Previous studies have indicated a link between depressive symptoms and artrial fibrillation –– a rhythm disorder characterized by restricted blood flow, palpitations, shortness of breath, and weakness. However, general data has so far been lacking. The new study, which is published in the journal PLoS ONE, sought to investigate this link by reviewing data from the large-scale Gutenberg Health Study

The researchers looked a values from 10,000 individuals. The sample was population-based, meaning that the set was designed to represent the public at large rather than particular patients or socioeconomic subsets. In this sample, 309 individuals had been diagnosed with artrial fibrillation. 

Each subject was asked to indicate how depressed they felt on a scale of zero to 27. Whereas the average subject without artrial fibrillation scored a three, the average subject with artrial fibrillation scored a four.
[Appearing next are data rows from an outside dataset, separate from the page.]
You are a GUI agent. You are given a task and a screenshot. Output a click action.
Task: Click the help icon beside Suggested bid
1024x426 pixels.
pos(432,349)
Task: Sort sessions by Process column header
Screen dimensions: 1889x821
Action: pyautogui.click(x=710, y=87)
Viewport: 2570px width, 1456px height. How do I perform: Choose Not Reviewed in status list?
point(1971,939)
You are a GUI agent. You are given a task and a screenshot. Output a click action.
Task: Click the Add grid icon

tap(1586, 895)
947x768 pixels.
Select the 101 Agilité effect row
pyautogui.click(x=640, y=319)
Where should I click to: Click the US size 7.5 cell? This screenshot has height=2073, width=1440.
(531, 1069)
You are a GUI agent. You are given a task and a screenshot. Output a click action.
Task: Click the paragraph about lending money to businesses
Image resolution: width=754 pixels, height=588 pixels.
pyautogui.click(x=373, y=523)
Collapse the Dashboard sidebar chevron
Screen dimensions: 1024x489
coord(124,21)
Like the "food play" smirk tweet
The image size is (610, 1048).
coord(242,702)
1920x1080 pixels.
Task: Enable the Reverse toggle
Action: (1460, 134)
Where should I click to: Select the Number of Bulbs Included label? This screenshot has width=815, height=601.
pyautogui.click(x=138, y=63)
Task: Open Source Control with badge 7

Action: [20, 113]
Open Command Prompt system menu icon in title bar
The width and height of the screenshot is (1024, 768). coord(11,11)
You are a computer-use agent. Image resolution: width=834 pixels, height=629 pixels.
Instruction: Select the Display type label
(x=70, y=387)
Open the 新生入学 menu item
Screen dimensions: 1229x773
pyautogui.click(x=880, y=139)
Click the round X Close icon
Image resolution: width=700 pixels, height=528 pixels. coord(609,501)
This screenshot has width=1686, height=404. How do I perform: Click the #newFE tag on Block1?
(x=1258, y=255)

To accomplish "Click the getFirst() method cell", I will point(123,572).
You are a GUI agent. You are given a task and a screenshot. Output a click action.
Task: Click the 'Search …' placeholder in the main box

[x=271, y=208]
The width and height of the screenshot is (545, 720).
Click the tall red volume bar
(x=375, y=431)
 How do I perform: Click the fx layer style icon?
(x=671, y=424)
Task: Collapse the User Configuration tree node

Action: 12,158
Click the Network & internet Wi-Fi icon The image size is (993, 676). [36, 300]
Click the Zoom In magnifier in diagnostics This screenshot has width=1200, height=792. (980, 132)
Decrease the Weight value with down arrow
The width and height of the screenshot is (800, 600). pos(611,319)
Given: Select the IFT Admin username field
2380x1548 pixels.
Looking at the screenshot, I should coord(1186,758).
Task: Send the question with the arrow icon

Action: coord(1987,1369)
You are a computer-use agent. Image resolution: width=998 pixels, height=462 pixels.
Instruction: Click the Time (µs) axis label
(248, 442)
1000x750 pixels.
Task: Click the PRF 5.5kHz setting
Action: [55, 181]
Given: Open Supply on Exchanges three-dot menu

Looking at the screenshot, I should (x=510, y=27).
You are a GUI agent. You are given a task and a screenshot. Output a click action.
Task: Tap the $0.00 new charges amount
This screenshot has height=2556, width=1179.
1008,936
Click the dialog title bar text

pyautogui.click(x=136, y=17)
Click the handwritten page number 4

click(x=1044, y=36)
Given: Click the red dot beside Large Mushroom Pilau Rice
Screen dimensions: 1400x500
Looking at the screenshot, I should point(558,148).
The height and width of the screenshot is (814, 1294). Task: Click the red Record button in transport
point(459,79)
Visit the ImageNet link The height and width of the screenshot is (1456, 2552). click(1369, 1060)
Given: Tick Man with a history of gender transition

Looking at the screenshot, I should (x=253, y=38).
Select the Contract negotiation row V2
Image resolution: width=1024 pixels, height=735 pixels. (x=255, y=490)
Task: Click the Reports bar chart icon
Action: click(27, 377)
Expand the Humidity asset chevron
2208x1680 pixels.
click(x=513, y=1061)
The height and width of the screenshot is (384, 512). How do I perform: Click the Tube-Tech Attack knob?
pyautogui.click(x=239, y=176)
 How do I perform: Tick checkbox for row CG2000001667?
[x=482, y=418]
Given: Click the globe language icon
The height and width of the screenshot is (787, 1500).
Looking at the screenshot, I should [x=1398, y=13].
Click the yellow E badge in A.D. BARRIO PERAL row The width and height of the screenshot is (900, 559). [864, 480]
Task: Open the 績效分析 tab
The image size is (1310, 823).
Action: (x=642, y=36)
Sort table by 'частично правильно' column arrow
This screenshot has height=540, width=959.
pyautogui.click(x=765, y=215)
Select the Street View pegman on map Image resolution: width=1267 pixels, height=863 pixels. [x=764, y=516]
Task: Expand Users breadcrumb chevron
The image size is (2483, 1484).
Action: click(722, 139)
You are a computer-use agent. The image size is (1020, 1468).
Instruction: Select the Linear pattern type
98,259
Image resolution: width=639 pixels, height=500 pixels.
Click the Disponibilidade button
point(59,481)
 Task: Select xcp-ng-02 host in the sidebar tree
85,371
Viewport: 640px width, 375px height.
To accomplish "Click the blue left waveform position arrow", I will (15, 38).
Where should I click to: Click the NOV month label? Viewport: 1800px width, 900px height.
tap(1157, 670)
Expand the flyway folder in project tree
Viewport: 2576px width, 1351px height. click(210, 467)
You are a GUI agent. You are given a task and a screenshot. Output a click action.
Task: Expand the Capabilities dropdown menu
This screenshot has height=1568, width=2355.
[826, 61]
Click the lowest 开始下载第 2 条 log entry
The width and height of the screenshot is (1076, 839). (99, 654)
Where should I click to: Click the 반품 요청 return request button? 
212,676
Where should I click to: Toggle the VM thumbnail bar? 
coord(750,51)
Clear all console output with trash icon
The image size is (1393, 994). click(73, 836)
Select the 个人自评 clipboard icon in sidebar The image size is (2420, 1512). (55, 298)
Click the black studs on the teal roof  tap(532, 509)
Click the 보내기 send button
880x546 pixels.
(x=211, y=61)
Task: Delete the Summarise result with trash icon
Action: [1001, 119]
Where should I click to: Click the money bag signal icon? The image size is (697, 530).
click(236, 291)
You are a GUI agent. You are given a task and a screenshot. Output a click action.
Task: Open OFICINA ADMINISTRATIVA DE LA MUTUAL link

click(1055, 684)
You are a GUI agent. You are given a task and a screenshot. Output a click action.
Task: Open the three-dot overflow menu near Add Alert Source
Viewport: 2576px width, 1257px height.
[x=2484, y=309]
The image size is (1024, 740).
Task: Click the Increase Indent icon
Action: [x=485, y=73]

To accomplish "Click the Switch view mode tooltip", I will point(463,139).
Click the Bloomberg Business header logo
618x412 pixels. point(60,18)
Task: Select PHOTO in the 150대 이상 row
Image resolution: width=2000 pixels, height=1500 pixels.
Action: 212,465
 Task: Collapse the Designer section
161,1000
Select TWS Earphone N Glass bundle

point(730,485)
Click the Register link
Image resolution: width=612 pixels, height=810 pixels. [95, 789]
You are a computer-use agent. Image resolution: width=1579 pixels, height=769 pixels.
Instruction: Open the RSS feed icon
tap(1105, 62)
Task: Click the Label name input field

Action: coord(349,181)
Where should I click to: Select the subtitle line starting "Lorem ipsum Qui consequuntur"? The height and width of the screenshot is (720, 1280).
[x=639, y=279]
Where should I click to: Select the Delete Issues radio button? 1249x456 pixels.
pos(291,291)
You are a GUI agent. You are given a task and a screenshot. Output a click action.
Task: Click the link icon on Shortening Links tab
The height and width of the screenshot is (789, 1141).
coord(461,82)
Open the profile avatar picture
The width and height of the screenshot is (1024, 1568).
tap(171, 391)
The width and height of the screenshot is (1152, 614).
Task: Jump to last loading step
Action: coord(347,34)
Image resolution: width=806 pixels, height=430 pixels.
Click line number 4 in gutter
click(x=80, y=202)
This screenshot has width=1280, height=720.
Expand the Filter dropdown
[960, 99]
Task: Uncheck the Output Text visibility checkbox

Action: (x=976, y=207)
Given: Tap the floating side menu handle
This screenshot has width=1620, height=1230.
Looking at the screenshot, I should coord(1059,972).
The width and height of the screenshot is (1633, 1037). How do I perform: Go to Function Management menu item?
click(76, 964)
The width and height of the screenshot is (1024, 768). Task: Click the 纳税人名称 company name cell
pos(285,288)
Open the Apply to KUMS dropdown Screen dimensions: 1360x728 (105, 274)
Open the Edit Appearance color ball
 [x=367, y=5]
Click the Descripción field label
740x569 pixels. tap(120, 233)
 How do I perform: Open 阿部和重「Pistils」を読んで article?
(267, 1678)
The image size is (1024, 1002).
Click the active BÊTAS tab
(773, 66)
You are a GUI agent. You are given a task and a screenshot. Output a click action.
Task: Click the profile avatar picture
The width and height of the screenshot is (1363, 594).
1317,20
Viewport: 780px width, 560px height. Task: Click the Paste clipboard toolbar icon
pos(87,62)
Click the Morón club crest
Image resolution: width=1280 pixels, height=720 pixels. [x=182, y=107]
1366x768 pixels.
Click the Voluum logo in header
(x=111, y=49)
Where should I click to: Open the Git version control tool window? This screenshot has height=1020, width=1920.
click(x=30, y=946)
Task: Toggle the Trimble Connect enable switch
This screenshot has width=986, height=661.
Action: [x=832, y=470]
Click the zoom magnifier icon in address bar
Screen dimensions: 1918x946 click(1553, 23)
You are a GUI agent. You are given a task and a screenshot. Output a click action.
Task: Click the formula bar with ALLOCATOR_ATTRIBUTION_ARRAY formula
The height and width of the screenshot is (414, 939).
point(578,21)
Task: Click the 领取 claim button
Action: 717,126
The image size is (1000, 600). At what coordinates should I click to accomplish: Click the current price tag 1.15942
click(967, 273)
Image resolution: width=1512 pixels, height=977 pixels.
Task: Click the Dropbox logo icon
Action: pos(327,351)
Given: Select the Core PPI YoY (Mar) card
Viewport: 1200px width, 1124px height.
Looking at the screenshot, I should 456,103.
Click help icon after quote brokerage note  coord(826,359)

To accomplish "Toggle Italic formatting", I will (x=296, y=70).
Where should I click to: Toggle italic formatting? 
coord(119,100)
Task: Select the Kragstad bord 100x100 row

Although neither score can be said to warrant psychiatric intervention, the one-point difference nevertheless suggests an elevated mental burden. 

According to Richard Sloan, the Nathaniel Wharton Professor of Behavioral Medicine at Columbia University, the current study’s findings align with results from a number of similar research efforts. "It's consistent with a large and growing literature on the role that depression plays with heart disease," Sloan, who was not involved with the new study, told Reuters. “There are a great set of studies, many of which show a much stronger effect.”

Though the current study advances strong evidence of a biological connection between the two conditions, it is not yet clear precisely how they interact. One theory is that the fatigue and weakness brought on by heart rhythm disorders influences the patient’s perception of her physique and energy. It is also possible that both arterial fibrillation and depressive disorder arise from a shared, unknown condition. 

According to Sloan, the current study underscores the importance of considering psychiatric factors when evaluating cardiovascular events and disorders. Cardiologists should be aware that symptoms of depression may have significant bearing on a patient’s prognosis and treatment. "It's a serious matter and should be treated as a serious matter," he told reporters. “If you're depressed at any time –– whether after heart disease or something else –– you should treat it."